The design-based and model-based approaches to frequentist statistical inference rest on fundamentally different foundations. Design-based approaches rely on random sampling to estimate population parameters. Model-based approaches rely on distributional assumptions to predict realized values of a data-generating stochastic process. Though model-based approaches do not rely on random sampling, random sampling can still be beneficial as a way to guard against preferential sampling. While design-based and model-based approaches have often been compared in the literature from theoretical and analytical perspectives, our contribution lies in studying them for finite population spatial data while implementing GRTS sampling and the local neighborhood variance estimator. Aside from the theoretical differences described throughout the manuscript, a few analytical findings from the simulated and real data studies were particularly notable. All sampling-inference combinations had approximately zero mean bias. Independent of the inference approach, the GRTS samples yielded lower RMSE than their SRS counterparts. Though GRTS-DB and GRTS-MB generally had very similar RMSE, SRS-MB tended to have much lower RMSE than SRS-DB, suggesting that the model-based inference mitigated much of the inefficiency in RMSE from SRS. As the proportion of dependent random error in the simulated data increased, SRS-MB, GRTS-DB, and GRTS-MB become increasingly more efficient (lower RMSE) than SRS-DB. Interval coverage tended to be higher for the symmetric responses than skewed responses and tended to increase with the sample size. At a sample size of n = 200, generally all interval coverages were near the desired value of 95%.

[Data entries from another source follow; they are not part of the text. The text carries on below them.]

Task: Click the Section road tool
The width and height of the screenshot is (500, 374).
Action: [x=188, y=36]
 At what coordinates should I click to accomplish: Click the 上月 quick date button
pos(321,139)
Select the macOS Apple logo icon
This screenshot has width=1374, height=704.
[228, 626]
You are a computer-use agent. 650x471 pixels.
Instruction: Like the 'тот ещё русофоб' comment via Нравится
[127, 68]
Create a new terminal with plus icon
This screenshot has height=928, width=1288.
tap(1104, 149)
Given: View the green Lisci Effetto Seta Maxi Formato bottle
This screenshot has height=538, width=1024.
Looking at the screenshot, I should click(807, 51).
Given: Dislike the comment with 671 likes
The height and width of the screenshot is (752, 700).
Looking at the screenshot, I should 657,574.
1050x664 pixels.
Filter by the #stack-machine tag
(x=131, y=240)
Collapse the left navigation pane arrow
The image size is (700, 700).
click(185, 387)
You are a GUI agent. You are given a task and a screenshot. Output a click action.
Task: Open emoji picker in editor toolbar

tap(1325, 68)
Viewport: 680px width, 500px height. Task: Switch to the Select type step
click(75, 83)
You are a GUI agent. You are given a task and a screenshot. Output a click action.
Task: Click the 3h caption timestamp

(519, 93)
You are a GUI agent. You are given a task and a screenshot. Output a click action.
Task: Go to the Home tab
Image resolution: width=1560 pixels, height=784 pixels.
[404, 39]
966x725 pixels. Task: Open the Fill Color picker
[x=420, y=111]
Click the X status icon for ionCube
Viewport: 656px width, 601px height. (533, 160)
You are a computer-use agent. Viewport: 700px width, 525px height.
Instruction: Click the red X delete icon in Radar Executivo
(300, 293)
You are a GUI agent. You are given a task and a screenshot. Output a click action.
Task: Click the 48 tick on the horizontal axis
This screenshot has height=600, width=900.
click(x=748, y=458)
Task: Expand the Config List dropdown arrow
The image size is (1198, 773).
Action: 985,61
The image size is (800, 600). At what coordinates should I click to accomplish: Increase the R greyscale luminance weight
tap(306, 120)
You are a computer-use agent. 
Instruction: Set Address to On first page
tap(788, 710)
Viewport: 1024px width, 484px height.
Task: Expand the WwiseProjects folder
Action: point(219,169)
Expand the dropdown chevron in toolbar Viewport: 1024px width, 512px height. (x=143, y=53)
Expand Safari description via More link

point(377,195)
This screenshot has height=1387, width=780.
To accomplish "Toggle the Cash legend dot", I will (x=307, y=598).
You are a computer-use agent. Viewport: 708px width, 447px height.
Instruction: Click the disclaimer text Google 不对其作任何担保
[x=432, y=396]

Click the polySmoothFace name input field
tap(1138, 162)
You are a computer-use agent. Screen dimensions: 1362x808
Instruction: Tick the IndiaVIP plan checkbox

There are several benefits and drawbacks of the design-based and model-based approaches for finite population spatial sampling and inference. Some we have discussed, but others we have not, and they are worthy of discussion. First, we discuss advantages of the design-based approach. Design-based inference is often computationally efficient, while model-based inference can be computationally burdensome, especially for likelihood-based estimation methods like REML that rely on the inverse of a covariance matrix. Design-based inference easily handles binary data through a straightforward application of the Horvitz-Thompson estimator. In contrast, analyzing binary data using model-based inference generally requires a logistic mixed regression model, the parameters of which can be difficult to estimate and interpret (Bolker et al., 2009). An advantage of design-based inference is that interval coverage is valid (has the proper coverage rate) as long as 1) the sample is sufficiently large to ensure the statistic’s sampling distribution is approximately normal and 2) the variance estimator is consistent (Brus and De Gruijter, 1997; Särndal et al., 2003). This is because with the design-based approach, the sampling plan and inclusion probabilities are specified directly by the researcher. An advantage of SRS-DB not previously mentioned is that it is likely to be valid given the consistency of its variance estimator (Särndal et al., 2003). With the model-based approach, however, interval coverage is unlikely to be valid if the model assumptions made do not not accurately reflect reality. Whether model assumptions accurately reflect reality can be a challenging and sometimes impossible question to answer definitively.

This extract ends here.